- Try it -
Exact copies of all entries are needed. Pictures are to be left out.

(Stored records)
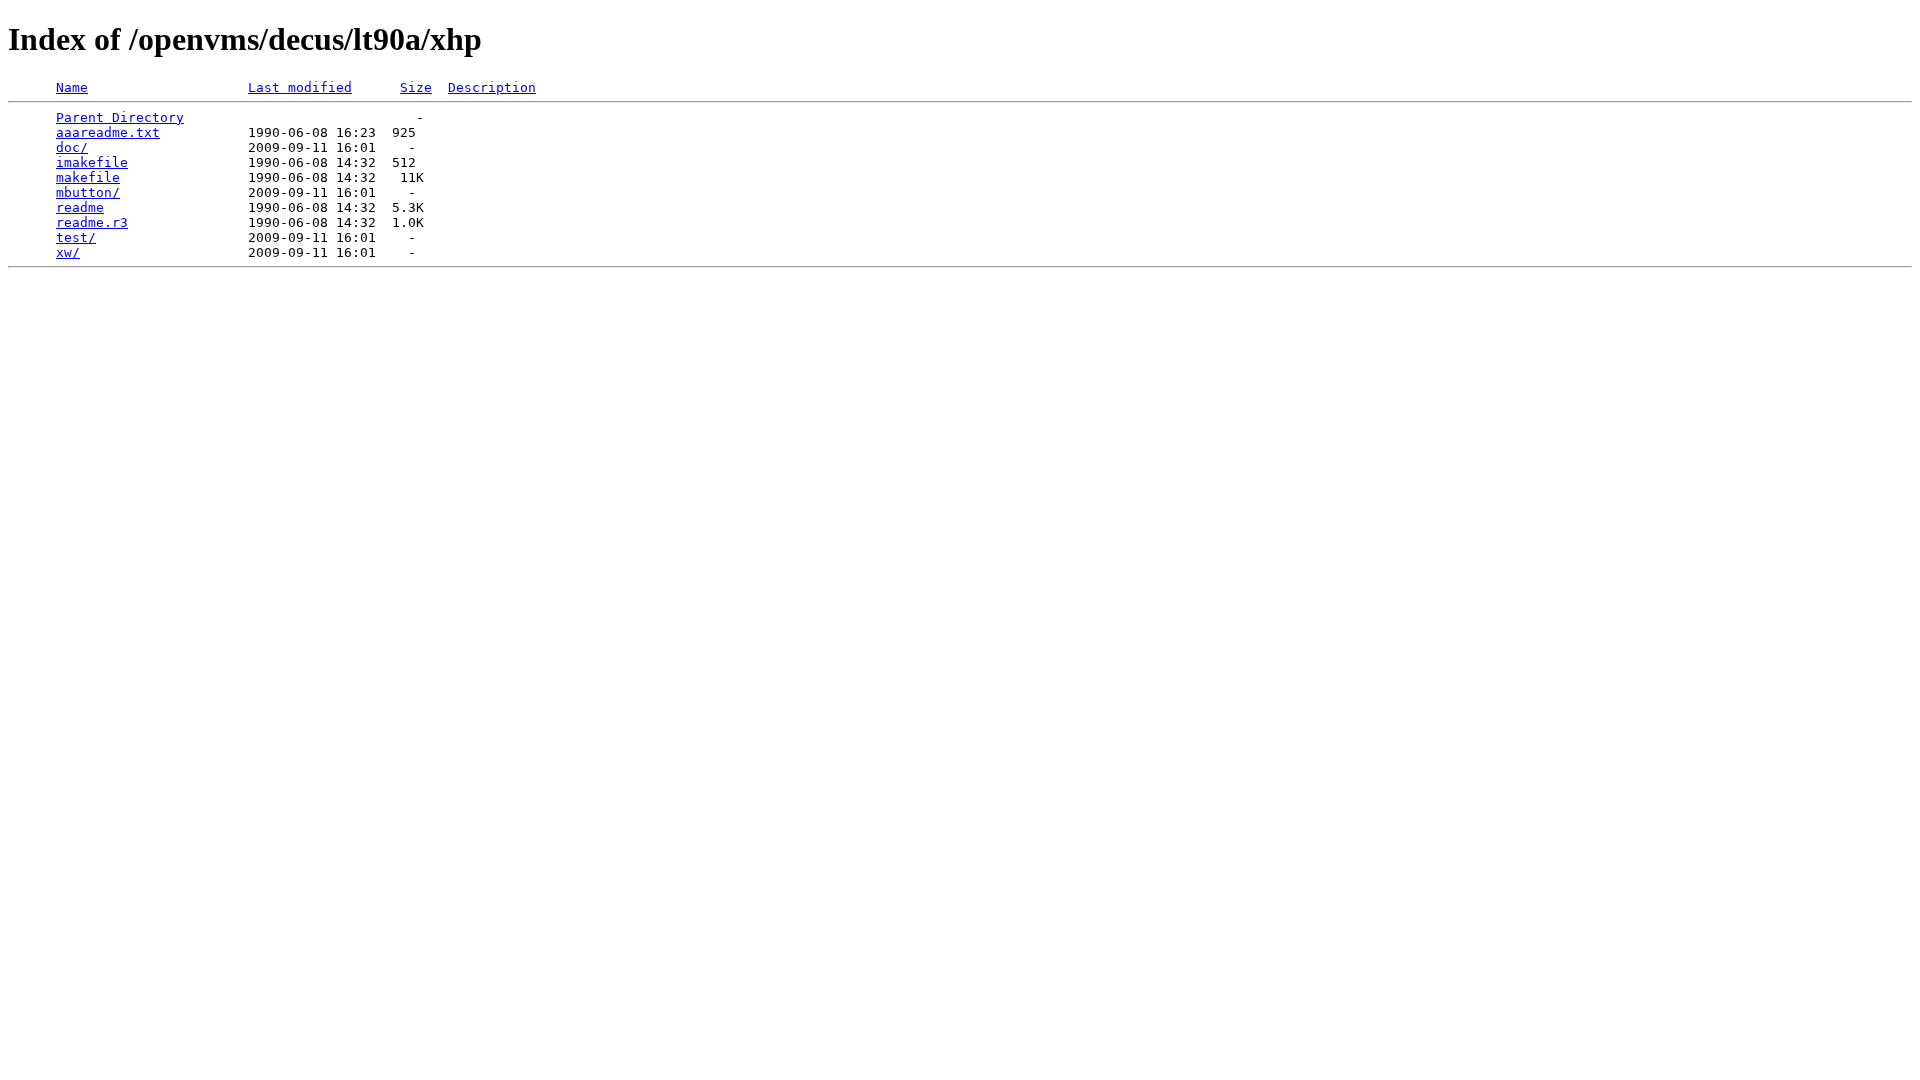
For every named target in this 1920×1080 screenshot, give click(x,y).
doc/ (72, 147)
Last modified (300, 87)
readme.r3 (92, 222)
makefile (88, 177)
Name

- Task answer -
For every named target in this 1920×1080 screenshot, give click(x,y).
doc/ (72, 147)
Last modified (300, 87)
readme.r3 (92, 222)
makefile (88, 177)
Name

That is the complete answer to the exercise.